When I was deep on a sci-fi fantasy binge in the 60s and 70s I never even ran across the Jack Vance oeuvre. Maybe I was too taken by the cross-over mainstreamers such as Herbert, Silverberg, Anderson, Assimov, del Ray, Le Guin, Zelazny, etc.

My first encounter with the Jack Vance world(s) was not from the man himself but rather through 'Songs of the Dying Earth' a collection of tribute short stories by contemporary and new breed sci-fi/fantasy writers which feature many of the Vance characters and basic thematic structures found in his works.
But, and here's the difference, every author in this collection seems to have done a thorough and succinct literary 'study' of the Vance style and then punched up, distilled and fixed many of the structural and plotting problems that Vance rushed over in his original works. Even the 'Dying Earth' theme is fleshed out more successfully in a couple of the stories.

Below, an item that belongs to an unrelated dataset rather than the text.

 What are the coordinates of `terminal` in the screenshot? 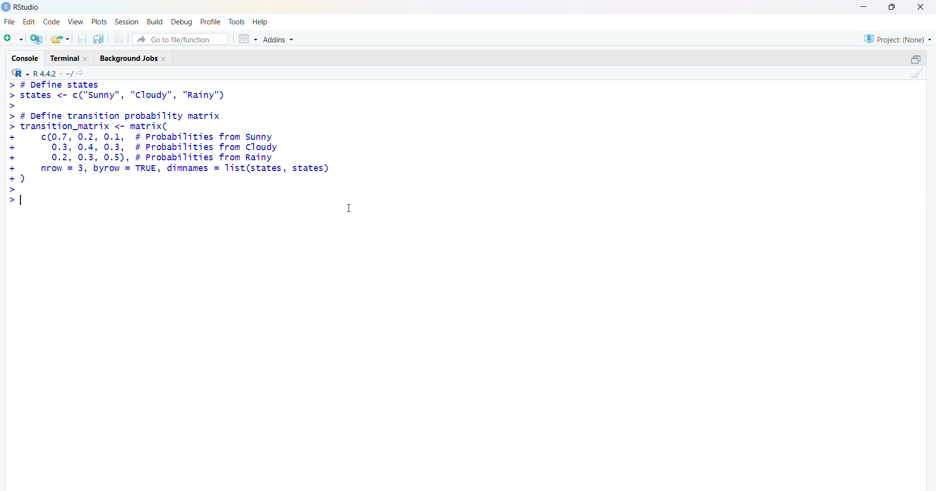 It's located at (70, 58).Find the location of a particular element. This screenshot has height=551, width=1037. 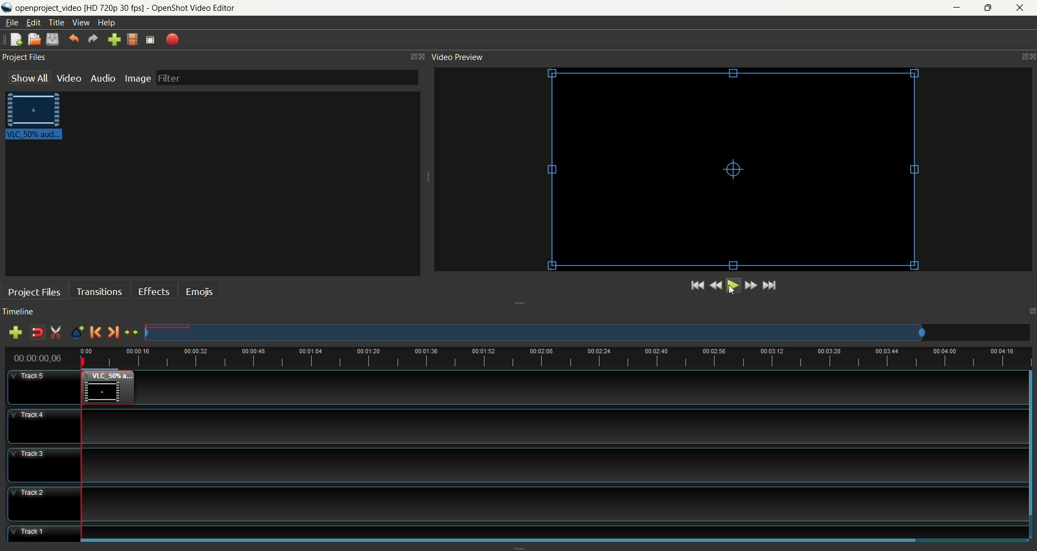

fullscreen is located at coordinates (150, 38).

From cover to cover IMHO the stories in Songs of the Dying Earth are well worth adding to any good sci-fi/fantasy collection. I was lucky to get a hard cover first edition from Book Warehouse online and its a keeper for me.

MATT MORGAN Jul 24, 2013

This series caused me a lot of frustration. It gets on a lot of "best fantasy books" lists, and I can see why, but I struggled with it. It has all the pluses and minuses you're used to if you read a lot of fantasy. For example, some minuses:

1) need to move the story along? Create some unrealistic coincidence!

2) need to get the hero out of an impossible jam? Invent some new spell or magic power!

3) Want to create a sense of otherworldliness? Make up a new word for something that doesn't exist, and don't explain what it is!

4) Want to undermine the whole pretense that the people of this world are debauched and extravagant because the sun is about to blink out? Let most of the main characters travel time and space, so why would they even care!?

That said, if like a lot of people you read fantasy for that sense of otherworldliness, this series has it. I picked it up because its known to be some of the inspiration for the magic system in Dungeons and Dragons, and I did manage to finish it. If I knew ahead of time, though, I would have read only the first book, which is a series of barely-connected vignettes. It shows how the magic works and sets the tone for the world, without falling victim to most of the complaints I note above.

s
skylar2
Apr 28, 2013

This book starts out well, but the combination of overly-dense and overly-verbose writing quickly becomes tiresome. The books transition from a somewhat interesting plot with interesting characters, to a less interesting plot and totally unappealing characters, to both the plot and characters being completely unlikable. Vance takes the filibuster approach to writing, so even plot points that should be gripping are sleep-inducing.

To top it off, even though the book is supposedly about a dying Earth, there is no sign of it. Much as one might like it to come.